Exercise input:
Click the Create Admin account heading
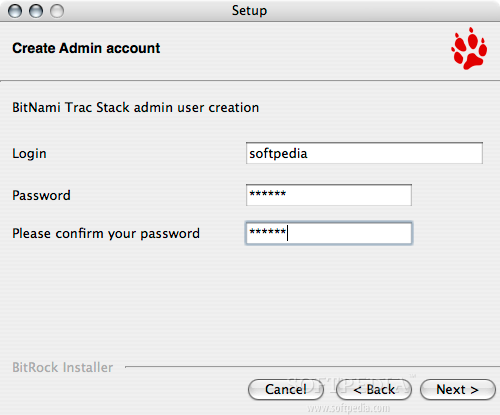500x415 pixels. [x=86, y=48]
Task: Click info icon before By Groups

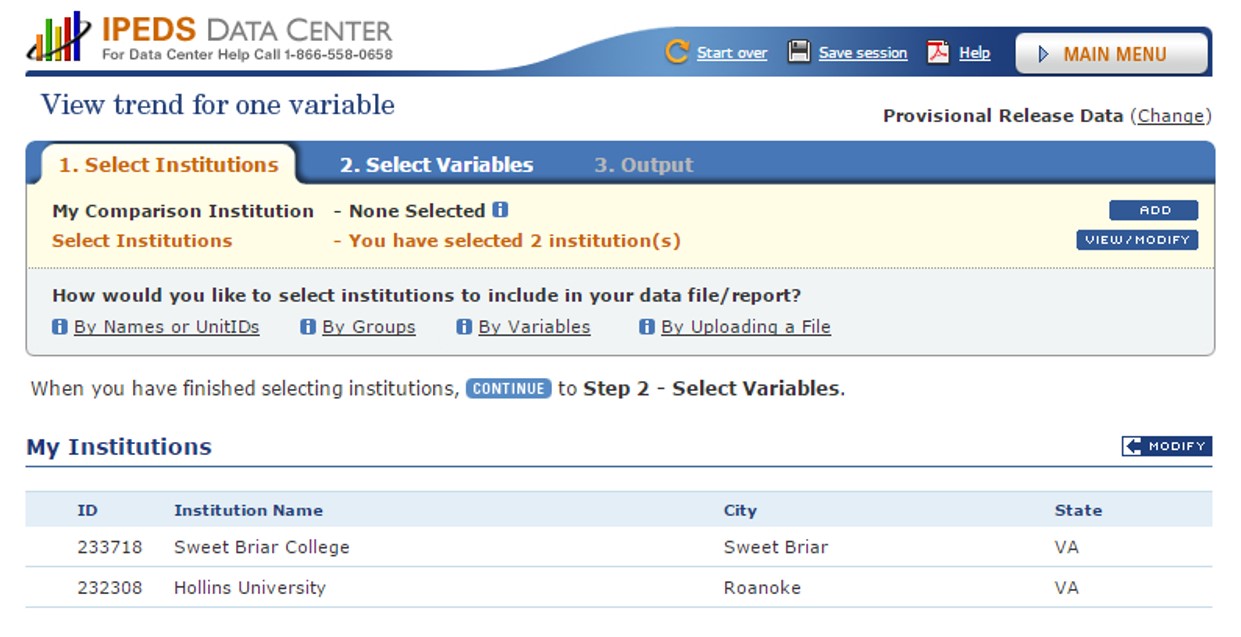Action: pos(308,327)
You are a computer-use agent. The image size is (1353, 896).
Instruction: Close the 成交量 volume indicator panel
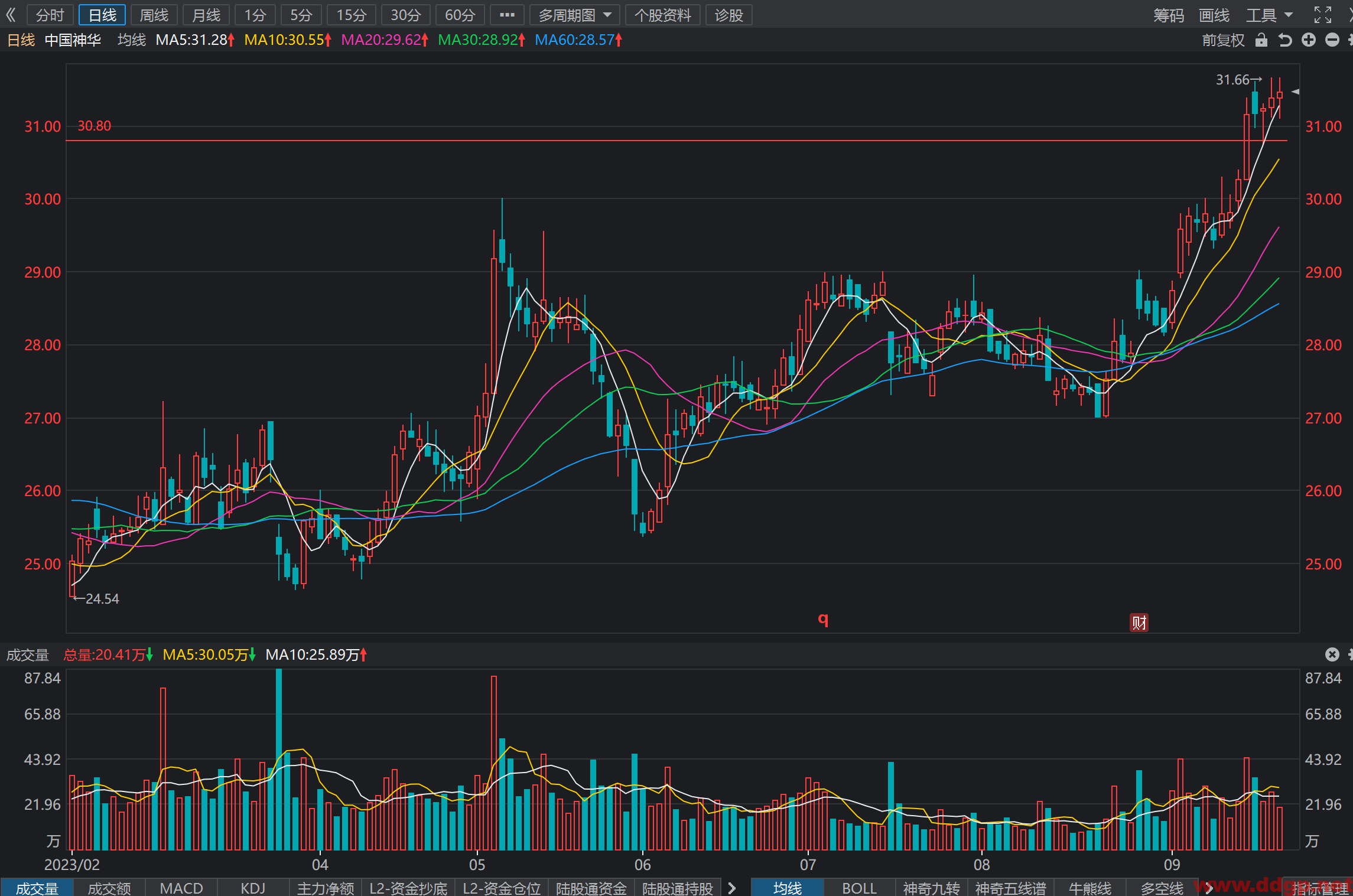[x=1332, y=654]
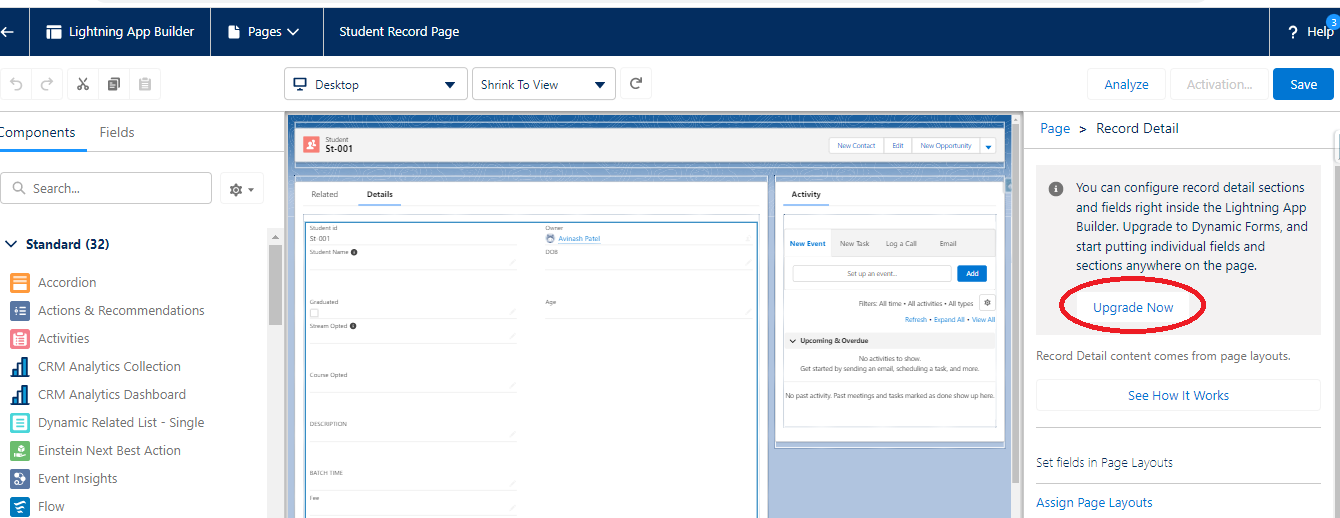Click the cut scissors icon
The height and width of the screenshot is (518, 1340).
tap(83, 85)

Exercise details:
Return exactly the lines from the one containing "Task: Click info icon before By Groups" through the end of the records, leaving out every picture.

Output below:
Task: Click info icon before By Groups

Action: pos(308,327)
You are a computer-use agent. The image size is (1353, 896).
Instruction: Close the 成交量 volume indicator panel
[x=1332, y=654]
Click the cut scissors icon
The height and width of the screenshot is (518, 1340).
tap(83, 85)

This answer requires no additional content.